[Lines of data]
____
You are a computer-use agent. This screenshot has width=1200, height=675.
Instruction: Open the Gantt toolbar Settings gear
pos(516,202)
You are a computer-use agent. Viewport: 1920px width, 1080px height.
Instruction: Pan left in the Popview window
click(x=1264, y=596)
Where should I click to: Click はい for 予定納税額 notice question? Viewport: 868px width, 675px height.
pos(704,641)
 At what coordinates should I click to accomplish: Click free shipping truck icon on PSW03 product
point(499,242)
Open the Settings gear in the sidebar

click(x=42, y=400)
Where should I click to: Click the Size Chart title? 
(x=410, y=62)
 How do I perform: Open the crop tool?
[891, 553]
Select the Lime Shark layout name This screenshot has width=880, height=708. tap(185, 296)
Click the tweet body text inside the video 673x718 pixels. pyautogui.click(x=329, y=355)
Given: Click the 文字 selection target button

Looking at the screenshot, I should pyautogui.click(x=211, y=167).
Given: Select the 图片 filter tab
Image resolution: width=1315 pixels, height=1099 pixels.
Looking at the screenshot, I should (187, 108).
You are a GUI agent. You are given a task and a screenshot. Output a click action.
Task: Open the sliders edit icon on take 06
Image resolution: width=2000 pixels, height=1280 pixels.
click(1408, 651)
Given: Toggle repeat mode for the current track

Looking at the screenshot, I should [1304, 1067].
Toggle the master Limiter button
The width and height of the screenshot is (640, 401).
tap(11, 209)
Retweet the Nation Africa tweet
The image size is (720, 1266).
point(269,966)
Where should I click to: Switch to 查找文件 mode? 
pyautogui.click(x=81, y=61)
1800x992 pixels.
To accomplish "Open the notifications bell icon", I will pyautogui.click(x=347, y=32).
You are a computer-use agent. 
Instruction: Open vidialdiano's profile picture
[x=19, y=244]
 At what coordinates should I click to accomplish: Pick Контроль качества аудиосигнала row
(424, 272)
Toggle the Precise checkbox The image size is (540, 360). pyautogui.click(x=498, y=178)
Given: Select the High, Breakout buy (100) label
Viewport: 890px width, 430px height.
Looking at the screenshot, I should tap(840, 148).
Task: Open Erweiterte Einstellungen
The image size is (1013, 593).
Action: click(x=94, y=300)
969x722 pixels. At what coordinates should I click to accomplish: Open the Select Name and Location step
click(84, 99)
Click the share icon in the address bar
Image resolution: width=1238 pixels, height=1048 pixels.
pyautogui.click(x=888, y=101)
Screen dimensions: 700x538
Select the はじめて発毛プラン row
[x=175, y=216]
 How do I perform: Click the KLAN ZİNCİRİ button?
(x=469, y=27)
____
* YOUR OBJECTIVE:
Change every "Given" to "Task" in the stretch of rows from the line containing "Click the tweet" through the line containing "Looking at the screenshot, I should (187, 108).", and give only those lines with nothing else altered.

* EXPECTED ANSWER:
Click the tweet body text inside the video 673x718 pixels. pyautogui.click(x=329, y=355)
Task: Click the 文字 selection target button

Looking at the screenshot, I should pyautogui.click(x=211, y=167).
Task: Select the 图片 filter tab
Image resolution: width=1315 pixels, height=1099 pixels.
Looking at the screenshot, I should (187, 108).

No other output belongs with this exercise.